One of the fun parts of speaking a different language than the one commonly spoken in your community is that it creates a special bond with those who understand it—in my case, family. We can all agree that some expressions don’t really hit until you say them in your native language. I live in Lagos State, Nigeria, with parents from Auchi, Edo State. Having studied in Osun State, I am fluent in English, Yoruba, and my native language, Yekhe. Since I typically speak Yekhe only with family, it was a pleasant surprise to overhear someone speaking Yekhe while riding a bus.
I turned around with a beaming smile, and my attention was drawn towards a middle-aged man engaged in a phone call. I couldn't wait to say hi.

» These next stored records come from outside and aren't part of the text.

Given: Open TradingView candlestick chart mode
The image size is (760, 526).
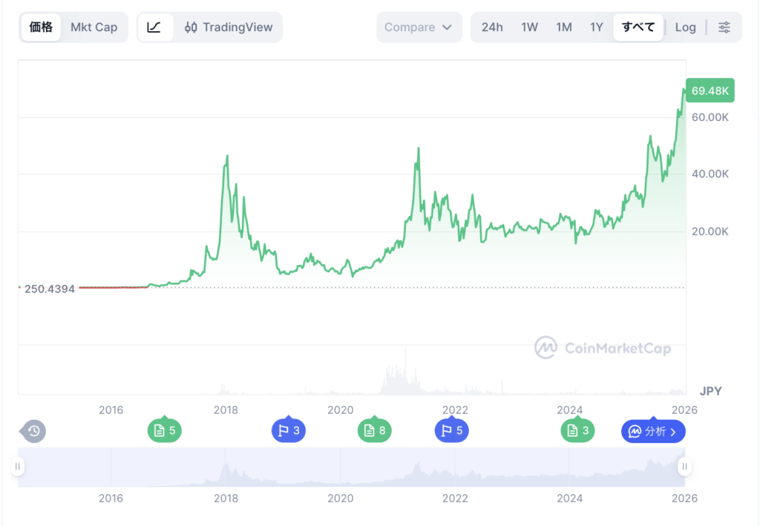Looking at the screenshot, I should click(x=229, y=27).
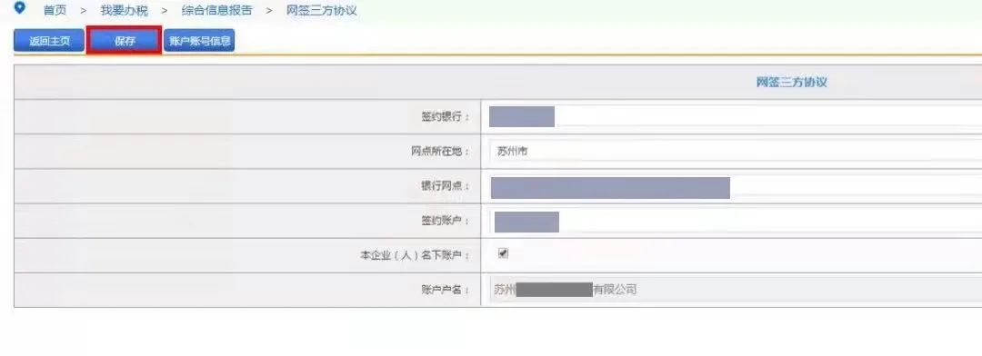Save the form with 保存 button
Screen dimensions: 982x356
pos(125,41)
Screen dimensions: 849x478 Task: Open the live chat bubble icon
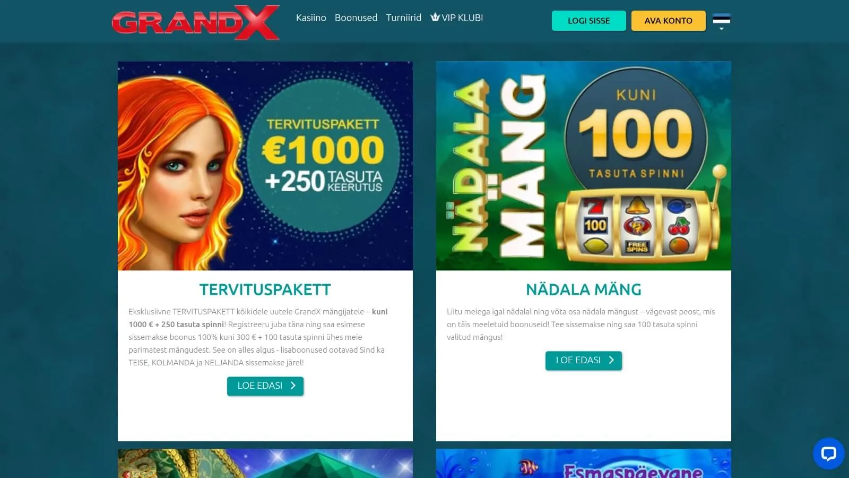click(x=828, y=454)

As soon as he ended the conversation, another woman, who happened to be from Auchi like me, turned and asked him, "Otoo ma lukila?" meaning, ‘Are you from our place?' My smile grew bigger and bigger as I observed them chatting animatedly for a brief moment before joining in with my enthusiastic "wa moo." Our smiles widened, and the conversation was punctuated with more exchanges of "ogboo?" and "wa moo!" Which all basically meant ‘hello’ and ‘how are you?’
Another time, I was with my brother in a mall. We had just descended the stairs with baskets of stuff we had bought when we overheard a woman scolding her daughter in Yekhe—a scenario that felt all too familiar, just like our mother's reprimands. My brother and I exchanged looks and shared a chuckle. Now, how do we subtly let her know that we understand her?
We moved towards the cashier and started speaking Yekhe, hoping to get her attention. It was so ridiculous, and she remained oblivious the whole time. Eventually, I turned directly to her and uttered, "Moo." Instantly, her stern expression softened, and she responded with a broad smile, saying, "Ogboo, wa moo."
Once again, I found myself at the back of a BRT, seated adjacent to a guy engrossed in a phone conversation, presumably with his mother. I could tell that she was advising him and praying for him as the grown man consistently responded with a respectful "yes, mommy." After his call, I said "moo," and he responded excitedly, and we chatted for a while. It wasn't until later that it dawned on me that perhaps I shouldn't have initiated a conversation. His mother had been scolding him about excessive alcohol consumption, and his response had been, "E ge lulo danyo, Mommy isou," meaning ‘’I don’t drink like that anymore, mommy, I’ve heard’. In retrospect, my presence must have felt a bit intrusive.
It’s Saturday evening, and I find myself returning late from the mainland, seated in a bus at Obalende. A woman boards, headed to Ajah. Lost in my thoughts, I suddenly hear her speaking Yekhe; her voice is hushed and tinged with what seems like impending tears. She confides to the person on the other end about her dire circumstances—no food yesterday, no sales today. The entire conversation is just her expressing a sense of helplessness with no one to turn to. At this point, her voice suggests she's on the verge of tears as she asks, "Agbo o na?" meaning, ‘Is this life?’ It strikes me profoundly; it’s reminiscent of the way my mom has uttered it when she hears bad news, when she is drained, frustrated, or both. There's no room for cheerful conversation here. The bus stops at Lekki; this is my bus stop. I settle my transport fare and hers too, and as I alight from the bus, I whisper to her, "Moo."